【雑記】思い出を残しておくということ

なぜ書かなかったのか

私は中高一貫校の出身なのだが、私の学校では高校受験の代わりとして学生に卒業論文/制作を課していた。そこで私は当時ハマっていた京極夏彦に憧れて、上田秋成『雨月物語』の『夢応の鯉魚』という作品を翻案した小説を書き、学内でそれなりに良い賞を取った。今までの人生の中で多分一、二を争うくらい頑張って、嬉しかった瞬間でもある。
ただ、書き終わって改めて自分の作品を振り返ってみると上手く書けていないところにばかり気がついて嫌になってしまった。美しい文章、鋭い批評、ユニークな物語を読むたびに、世の中にはもっともっと上手い表現者がたくさんいて、自分の書く言葉なんかとっくの昔に誰かが書いているんじゃないかと思った。誰かが言った言葉の劣化コピーみたいな言葉を吐いて、一体何の意味があるんだろうか。誰かの劣化コピーみたいな言葉であることを自覚しつつ、それでも言葉を捻り出すほどの価値があるんだろうか。

そうして私はものを書かなくなってしまった。いや、大学に入学した時点では実はまだ哲学者とか批評家みたいなものに対する憧れもあったのだけれど、そんなにたくさんのテキストに耽溺する熱意もなく、ワナビーを続ける覚悟もなく、だんだんと数学や統計学の方が楽しくなってきてしまった。そうして私は文学部に進むことを止め、情報技術者の端くれとして働いている。

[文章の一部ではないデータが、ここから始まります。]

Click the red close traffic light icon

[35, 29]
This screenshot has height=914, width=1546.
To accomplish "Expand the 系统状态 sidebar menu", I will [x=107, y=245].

(前略)すなわち、前者にとって、「人間」はバイアスの源ですが、後者にとって「人間」は価値の源泉であるわけです。
断言はできませんが、どちらかといえば、前者は理工系、後者は人文社会系に特徴的な態度といえるでしょう。

隠岐さや香『文系と理系はなぜ分かれたのか』

たぶん、多くの"文系"や"理系"を自認する人はこの言葉に共感を覚えるのではないだろうか。理工系の分野の良さというのは同じ方法論を持ってすれば(理想的には)誰でも同じ結果が出るところだと思う。これは結構"理系"の人間からすると気楽なところで、要は作り手の個性などというものは不要なのだ。だから、私的なテキストなどを書く必要はない。そういう教育を受け、それに感化されて私は大学院の修士課程を修了した。

じゃあ、なぜ今また書くのか

写真機は要らないわ 五感を持ってお出で

東京事変『閃光少女』

なんとなく旅先で写真を撮るのが好きではなかった。思い出を残そうという行為が、それに縋ろうとしているみたいでなんとなく浅ましく思えていたから。過去を振り返って生きていくなんて格好悪い、本当に大事な気持ちなら記録に残さなくてもきっと覚えている、と息巻いていた。カメラを取り出すのが億劫だから、というのもある。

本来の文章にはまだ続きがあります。